Mercredi 23 avril 2008


        Dans un entretien accordé à France Soir, le ministre de l’Education nationale, Xavier Darcos a déclaré qu’ « il n'est pas possible de se désintéresser de ce que l'éducation coûte à la nation et de ce qu'elle obtient en contrepartie des dépenses auxquelles elle consent ». Autrement dit, il sous- entend que l’Etat dépense trop pour des résultats qu’il juge médiocres. Face à ce résultat, deux raisonnements sont possibles. Soit on se dit, il faut dépenser plus puisque ce budget, aussi important soit-il, ne suffit pas à obtenir les résultats escomptés. Soit on se dit, la rentabilité de mon investissement n’est pas assez forte, j’investis donc moins. Le gouvernement semble clairement avoir choisi la seconde voie.

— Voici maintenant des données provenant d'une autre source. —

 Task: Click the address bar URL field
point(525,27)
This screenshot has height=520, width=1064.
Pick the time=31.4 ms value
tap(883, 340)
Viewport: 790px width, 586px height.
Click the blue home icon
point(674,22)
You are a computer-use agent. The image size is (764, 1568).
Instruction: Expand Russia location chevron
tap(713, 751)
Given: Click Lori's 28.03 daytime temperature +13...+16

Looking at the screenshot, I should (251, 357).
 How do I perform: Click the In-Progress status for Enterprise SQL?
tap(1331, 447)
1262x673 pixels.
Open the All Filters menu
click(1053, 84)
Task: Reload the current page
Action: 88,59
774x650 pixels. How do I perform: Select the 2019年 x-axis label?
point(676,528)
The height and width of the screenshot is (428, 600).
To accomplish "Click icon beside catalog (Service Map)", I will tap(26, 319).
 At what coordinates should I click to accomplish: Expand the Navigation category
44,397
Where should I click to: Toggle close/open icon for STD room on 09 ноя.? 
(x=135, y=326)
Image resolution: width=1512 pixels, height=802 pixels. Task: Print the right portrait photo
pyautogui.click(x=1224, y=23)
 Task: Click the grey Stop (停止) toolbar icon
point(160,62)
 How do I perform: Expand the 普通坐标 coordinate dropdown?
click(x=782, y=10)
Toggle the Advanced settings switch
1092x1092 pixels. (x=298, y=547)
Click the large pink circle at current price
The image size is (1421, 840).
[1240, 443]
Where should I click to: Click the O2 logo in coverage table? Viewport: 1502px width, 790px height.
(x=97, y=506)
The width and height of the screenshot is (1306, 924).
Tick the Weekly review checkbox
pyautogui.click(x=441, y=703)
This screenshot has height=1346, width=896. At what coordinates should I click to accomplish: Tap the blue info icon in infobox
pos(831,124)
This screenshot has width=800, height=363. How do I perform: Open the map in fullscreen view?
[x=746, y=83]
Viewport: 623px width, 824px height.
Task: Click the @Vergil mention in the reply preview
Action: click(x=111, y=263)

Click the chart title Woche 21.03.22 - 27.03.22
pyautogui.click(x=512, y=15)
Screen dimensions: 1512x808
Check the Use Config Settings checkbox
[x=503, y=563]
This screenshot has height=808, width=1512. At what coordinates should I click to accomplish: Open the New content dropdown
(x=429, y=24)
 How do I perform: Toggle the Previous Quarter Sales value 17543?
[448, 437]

        Le problème est que dans cette deuxième solution, on oublie le plus important : les résultats scolaires. Si ces derniers étaient déjà si mauvais, que deviendront-ils avec un budget moindre ? Face à cette question, le gouvernement répond : rationalisons l’enseignement pour qu’elle soit plus rentable. Première cible de cette restructuration : les options. Xavier Darcos déclare à leurs propos : « Le lycée français est sans aucun doute trop dispersé, avec un nombre d'options considérables, dont certaines coûtent extrêmement cher avec une utilité sociale limitée ».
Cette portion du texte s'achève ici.